### EXTRACT PROVIDED
---+---
Bar code reader 40 views bar code 38 through an opening 46 in a housing 48 of read head 30. Housing 48 attaches to drive carriage 16 so that both incremental and absolute encoders are inside guide member 12, to protect the encoders from sawdust or chips or particles from cut material. A drive sheave 50 and cable tensioner 52 may be used with cable 32 to minimize slippage and to provide a speed-increasing gearing effect on rotor 42. This supports fine resolution measurements without requiring very fine angular measurement (as would be required without the gearing effect). These cable tensioners 50, 52 are moveable and loaded toward the rotor hub (about drive sheave 34) to maintain tension in cable 32. Nonetheless, slippage in cable 32 has only a minor effect on the accuracy of the linear measuring apparatus because it may automatically recalibrate at the end of every barcode.

FIG. 7 also shows a cover which may couple to housing 48, to seal components therein.

FIG. 8 shows an operational view of a drive carriage, including the encoder 44 (the cover of read head 10 is removed to show encoder 44).

FIG. 9 shows a schematic drawing of the linear measuring apparatus discussed above. FIG. 9A shows a schematic, cross-sectional view of the linear measuring apparatus of FIG. 9. FIG. 9A also illustrates position of bar code 38.
---+---
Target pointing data
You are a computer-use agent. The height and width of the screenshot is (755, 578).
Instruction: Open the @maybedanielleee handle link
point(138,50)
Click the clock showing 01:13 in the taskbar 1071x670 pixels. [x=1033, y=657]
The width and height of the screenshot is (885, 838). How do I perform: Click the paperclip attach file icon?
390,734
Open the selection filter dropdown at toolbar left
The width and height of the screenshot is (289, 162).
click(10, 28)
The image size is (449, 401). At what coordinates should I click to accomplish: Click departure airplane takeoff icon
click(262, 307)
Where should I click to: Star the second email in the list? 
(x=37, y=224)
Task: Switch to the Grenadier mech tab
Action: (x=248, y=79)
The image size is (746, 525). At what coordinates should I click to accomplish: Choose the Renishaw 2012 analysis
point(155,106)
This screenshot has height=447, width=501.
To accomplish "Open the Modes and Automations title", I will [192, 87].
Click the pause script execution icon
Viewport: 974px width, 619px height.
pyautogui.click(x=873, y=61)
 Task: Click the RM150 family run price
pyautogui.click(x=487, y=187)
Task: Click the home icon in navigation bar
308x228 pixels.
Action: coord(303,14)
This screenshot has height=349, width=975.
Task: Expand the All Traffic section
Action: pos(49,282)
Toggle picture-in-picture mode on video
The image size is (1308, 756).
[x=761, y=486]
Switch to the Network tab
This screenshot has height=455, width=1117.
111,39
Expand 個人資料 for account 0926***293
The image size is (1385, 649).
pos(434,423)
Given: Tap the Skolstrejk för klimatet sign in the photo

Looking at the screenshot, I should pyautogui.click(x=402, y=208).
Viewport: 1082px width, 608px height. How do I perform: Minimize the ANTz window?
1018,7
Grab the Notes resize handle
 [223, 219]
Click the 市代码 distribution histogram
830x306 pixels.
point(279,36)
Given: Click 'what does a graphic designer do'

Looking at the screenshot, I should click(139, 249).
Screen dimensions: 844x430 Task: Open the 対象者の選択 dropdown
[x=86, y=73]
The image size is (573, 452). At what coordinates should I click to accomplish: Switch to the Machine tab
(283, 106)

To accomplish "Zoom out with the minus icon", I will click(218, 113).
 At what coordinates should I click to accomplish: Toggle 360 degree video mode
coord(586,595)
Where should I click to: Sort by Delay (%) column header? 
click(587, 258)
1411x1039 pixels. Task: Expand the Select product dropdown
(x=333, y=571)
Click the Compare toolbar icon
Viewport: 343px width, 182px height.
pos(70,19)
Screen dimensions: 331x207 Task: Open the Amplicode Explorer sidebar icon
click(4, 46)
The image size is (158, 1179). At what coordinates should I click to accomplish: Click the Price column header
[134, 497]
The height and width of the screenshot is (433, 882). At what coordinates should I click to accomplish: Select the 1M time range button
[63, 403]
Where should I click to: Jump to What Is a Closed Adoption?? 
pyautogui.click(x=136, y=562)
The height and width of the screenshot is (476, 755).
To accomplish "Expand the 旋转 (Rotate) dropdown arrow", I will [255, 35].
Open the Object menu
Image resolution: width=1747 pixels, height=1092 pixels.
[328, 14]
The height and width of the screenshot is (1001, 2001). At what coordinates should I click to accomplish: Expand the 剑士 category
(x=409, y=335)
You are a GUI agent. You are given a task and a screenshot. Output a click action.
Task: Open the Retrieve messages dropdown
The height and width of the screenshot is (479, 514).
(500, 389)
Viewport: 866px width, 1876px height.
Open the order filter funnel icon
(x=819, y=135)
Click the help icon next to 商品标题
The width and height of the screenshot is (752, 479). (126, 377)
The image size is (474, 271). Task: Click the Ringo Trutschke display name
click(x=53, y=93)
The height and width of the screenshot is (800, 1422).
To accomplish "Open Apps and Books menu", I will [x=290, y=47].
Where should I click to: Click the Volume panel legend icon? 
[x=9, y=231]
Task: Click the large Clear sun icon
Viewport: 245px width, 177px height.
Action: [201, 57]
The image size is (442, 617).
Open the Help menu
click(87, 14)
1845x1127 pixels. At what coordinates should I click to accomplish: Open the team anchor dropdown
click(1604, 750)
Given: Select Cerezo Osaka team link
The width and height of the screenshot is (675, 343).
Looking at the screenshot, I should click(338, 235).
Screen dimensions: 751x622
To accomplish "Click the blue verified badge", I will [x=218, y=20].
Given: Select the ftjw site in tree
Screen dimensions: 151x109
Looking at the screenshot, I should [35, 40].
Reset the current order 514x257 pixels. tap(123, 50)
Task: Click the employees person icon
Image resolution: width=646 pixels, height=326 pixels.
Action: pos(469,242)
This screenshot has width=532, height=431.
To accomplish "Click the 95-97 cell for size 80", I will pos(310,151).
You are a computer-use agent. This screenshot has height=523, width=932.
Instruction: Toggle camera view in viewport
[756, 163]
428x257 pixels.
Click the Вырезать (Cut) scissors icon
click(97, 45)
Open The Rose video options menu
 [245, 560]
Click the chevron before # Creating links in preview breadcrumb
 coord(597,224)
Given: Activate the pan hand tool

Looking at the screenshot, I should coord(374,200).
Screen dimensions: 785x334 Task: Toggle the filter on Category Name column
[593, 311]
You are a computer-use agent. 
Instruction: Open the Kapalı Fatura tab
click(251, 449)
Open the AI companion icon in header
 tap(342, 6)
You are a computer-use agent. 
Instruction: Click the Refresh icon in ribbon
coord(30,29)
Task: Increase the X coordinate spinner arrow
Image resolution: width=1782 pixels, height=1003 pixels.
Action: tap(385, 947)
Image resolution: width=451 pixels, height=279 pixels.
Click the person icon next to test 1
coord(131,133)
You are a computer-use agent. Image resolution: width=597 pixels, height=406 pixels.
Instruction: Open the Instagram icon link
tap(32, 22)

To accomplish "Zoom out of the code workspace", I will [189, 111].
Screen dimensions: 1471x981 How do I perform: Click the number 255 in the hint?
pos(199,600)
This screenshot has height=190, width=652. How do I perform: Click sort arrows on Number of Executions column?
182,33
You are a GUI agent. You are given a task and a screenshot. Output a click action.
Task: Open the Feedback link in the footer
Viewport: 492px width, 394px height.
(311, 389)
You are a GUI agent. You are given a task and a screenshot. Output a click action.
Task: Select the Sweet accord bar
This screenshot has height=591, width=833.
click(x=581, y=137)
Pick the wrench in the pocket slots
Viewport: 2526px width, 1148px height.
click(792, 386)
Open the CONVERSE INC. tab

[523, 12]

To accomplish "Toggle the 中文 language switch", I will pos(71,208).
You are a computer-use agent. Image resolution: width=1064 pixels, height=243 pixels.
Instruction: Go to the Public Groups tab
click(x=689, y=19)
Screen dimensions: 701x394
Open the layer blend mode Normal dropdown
---+---
### GIVEN INSTRUCTION 1
Using the measuring-apparatus excerpt, decide whether each statement agrees with it, answering yes or no and quoting the deciding words: (a) Housing 48 attaches to drive carriage 16 so that the encoders sit inside guide member 12. (b) Slippage in cable 32 greatly reduces the accuracy of the apparatus. (c) FIG. 8 shows the drive carriage with the read head cover in place.
### GIVEN INSTRUCTION 2
Convert the rows from the line containing "will [189, 111]." through the end of the rows into a JSON list of strings, one string per line, leaving out blank lines.

### FINISHED ANSWER 1
(a) Yes: "Housing 48 attaches to drive carriage 16 so that both incremental and absolute encoders are inside guide member 12"
(b) No: "slippage in cable 32 has only a minor effect on the accuracy of the linear measuring apparatus"
(c) No: "the cover of read head 10 is removed to show encoder 44"

### FINISHED ANSWER 2
[
  "To accomplish \"Zoom out of the code workspace\", I will [189, 111].",
  "Screen dimensions: 1471x981 How do I perform: Click the number 255 in the hint?",
  "pos(199,600)",
  "This screenshot has height=190, width=652. How do I perform: Click sort arrows on Number of Executions column?",
  "182,33",
  "You are a GUI agent. You are given a task and a screenshot. Output a click action.",
  "Task: Open the Feedback link in the footer",
  "Viewport: 492px width, 394px height.",
  "(311, 389)",
  "You are a GUI agent. You are given a task and a screenshot. Output a click action.",
  "Task: Select the Sweet accord bar",
  "This screenshot has height=591, width=833.",
  "click(x=581, y=137)",
  "Pick the wrench in the pocket slots",
  "Viewport: 2526px width, 1148px height.",
  "click(792, 386)",
  "Open the CONVERSE INC. tab",
  "[523, 12]",
  "To accomplish \"Toggle the 中文 language switch\", I will pos(71,208).",
  "You are a computer-use agent. Image resolution: width=1064 pixels, height=243 pixels.",
  "Instruction: Go to the Public Groups tab",
  "click(x=689, y=19)",
  "Screen dimensions: 701x394",
  "Open the layer blend mode Normal dropdown"
]